With the inability to easily distinguish morphological features of bacteria as with larger macro-organisms, rRNA gene surveys have been used to assess organismal diversity of bacteria. From the very first molecular approaches to quantify microbial diversity and community structure over 15 years ago, researchers have consistently recovered large clusters of closely related rRNA gene sequences from a majority of environments. Recent attempts to explain this long-observed phenomenon indicate that this rRNA sequence ‘micro-diversity’ is a real feature of bacterial populations, and not an artifact of PCR or a consequence of intragenomic rRNA gene redundancy. High-levels of genome sequence heterogeneity in metagenomics provide confirmation that bacterial species exist in nature as populations of diverse genomic compositions. It is unknown, however, whether these substantial intra-species genomic differences are translated by the cell and therefore part of the cell proteome. We will use the comparative proteomic analysis of twelve strains of S. baltica to determine the core proteome in a natural population of the same bacterial species, Shewanella baltica, and identify the evolutionary and ecological forces creating structuring the proteome within this population.

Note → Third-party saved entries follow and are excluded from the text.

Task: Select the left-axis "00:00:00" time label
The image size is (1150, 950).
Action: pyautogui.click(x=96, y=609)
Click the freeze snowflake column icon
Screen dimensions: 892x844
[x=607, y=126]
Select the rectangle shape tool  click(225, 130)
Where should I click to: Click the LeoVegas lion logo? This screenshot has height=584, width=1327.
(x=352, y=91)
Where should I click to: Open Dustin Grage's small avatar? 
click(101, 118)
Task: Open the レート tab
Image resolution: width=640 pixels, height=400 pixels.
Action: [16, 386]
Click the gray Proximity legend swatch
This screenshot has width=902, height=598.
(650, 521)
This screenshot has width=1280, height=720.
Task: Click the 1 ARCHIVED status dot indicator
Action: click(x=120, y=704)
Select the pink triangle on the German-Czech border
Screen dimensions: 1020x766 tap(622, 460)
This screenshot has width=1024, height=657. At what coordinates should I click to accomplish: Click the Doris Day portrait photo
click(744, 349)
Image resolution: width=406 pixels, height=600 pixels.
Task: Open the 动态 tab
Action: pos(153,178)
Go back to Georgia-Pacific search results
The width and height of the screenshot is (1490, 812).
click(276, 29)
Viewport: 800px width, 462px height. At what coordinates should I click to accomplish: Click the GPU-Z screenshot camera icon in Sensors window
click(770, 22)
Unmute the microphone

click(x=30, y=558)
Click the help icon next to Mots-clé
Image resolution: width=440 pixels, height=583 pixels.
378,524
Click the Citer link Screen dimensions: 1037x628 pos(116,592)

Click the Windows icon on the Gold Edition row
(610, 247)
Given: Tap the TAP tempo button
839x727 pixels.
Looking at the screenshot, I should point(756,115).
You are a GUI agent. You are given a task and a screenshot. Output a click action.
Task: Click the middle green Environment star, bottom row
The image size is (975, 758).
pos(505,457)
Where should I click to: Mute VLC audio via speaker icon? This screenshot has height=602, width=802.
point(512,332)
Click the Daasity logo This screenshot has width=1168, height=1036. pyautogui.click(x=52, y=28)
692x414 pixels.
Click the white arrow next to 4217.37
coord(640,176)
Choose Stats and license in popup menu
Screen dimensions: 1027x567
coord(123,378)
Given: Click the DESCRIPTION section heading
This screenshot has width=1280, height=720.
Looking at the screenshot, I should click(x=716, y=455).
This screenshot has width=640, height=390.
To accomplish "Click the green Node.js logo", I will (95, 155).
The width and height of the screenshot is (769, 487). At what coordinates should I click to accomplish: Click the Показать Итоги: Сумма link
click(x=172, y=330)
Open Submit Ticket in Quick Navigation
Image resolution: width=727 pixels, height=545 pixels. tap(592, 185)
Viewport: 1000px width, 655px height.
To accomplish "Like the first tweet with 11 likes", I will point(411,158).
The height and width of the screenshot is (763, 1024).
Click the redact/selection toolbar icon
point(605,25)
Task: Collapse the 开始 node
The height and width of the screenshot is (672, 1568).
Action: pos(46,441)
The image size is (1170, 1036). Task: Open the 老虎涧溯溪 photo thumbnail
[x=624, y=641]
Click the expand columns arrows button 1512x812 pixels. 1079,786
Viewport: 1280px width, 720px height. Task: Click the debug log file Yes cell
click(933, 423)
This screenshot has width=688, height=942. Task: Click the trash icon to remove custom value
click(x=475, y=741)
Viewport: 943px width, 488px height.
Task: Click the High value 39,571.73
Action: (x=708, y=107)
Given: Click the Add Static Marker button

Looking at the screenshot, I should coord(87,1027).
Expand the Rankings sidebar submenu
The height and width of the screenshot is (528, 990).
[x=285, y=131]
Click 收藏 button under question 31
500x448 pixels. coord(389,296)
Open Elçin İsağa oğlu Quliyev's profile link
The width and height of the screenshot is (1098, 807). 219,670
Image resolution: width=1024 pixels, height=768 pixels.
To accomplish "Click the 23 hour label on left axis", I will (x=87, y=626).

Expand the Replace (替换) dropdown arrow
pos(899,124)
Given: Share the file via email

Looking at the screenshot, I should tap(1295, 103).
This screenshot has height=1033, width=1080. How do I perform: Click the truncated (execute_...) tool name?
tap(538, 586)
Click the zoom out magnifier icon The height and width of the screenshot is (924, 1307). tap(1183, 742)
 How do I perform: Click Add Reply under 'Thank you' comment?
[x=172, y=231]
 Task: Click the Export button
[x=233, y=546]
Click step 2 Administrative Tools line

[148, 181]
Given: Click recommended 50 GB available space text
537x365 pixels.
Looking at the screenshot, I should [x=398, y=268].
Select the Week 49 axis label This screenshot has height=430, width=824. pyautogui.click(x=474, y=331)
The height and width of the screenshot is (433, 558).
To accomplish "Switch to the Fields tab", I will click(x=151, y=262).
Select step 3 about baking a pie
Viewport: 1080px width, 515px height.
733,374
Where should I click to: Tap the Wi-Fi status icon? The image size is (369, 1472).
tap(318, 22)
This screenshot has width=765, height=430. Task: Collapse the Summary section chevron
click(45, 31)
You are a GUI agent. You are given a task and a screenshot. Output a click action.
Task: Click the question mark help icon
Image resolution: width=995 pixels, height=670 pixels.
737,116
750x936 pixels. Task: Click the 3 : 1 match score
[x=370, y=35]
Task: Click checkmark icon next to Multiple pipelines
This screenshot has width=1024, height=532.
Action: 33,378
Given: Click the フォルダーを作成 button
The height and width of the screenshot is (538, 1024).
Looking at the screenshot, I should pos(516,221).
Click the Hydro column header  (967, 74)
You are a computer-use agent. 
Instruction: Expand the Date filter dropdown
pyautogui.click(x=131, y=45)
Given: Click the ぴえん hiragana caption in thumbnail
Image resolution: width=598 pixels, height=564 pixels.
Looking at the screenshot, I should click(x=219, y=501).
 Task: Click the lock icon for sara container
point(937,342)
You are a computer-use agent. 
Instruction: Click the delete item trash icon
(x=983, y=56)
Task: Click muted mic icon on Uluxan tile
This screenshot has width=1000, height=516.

The twelve strains of Shewanella baltica chosen for proteomic analysis were isolated from samples of the central Baltic Sea, where they were found to be the dominant cultivable population during two sampling trips (1986, 1987). These strains were isolated from three different ecological zones in the water column: the oxic zone, oxic-anoxic transition zone, and the anoxic zone. The S. baltica strains are identical in rRNA gene sequence, and we have strong evidence that they differ significantly in genome content and organization (differ by up to 30% at the DNA-DNA reassociation level). One strain of S. baltica, strain OS155, has been sequenced to 8X coverage (~200 contigs >2 kb) at JGI under the DOE Microbial Genomes program and has a genome size of 5.1 Mbp with 4734 ORFs, and a %G+C content of 46.2%. A complete genome sequence is available for S. oneidensis MR-1 that contains orthologs for 72.5% of the S. baltica OS155 genes, and these strains share 85% average nucleotide identity. To our knowledge, this will be the first application of whole proteome mass spectroscopy data to comparative microbial taxonomy.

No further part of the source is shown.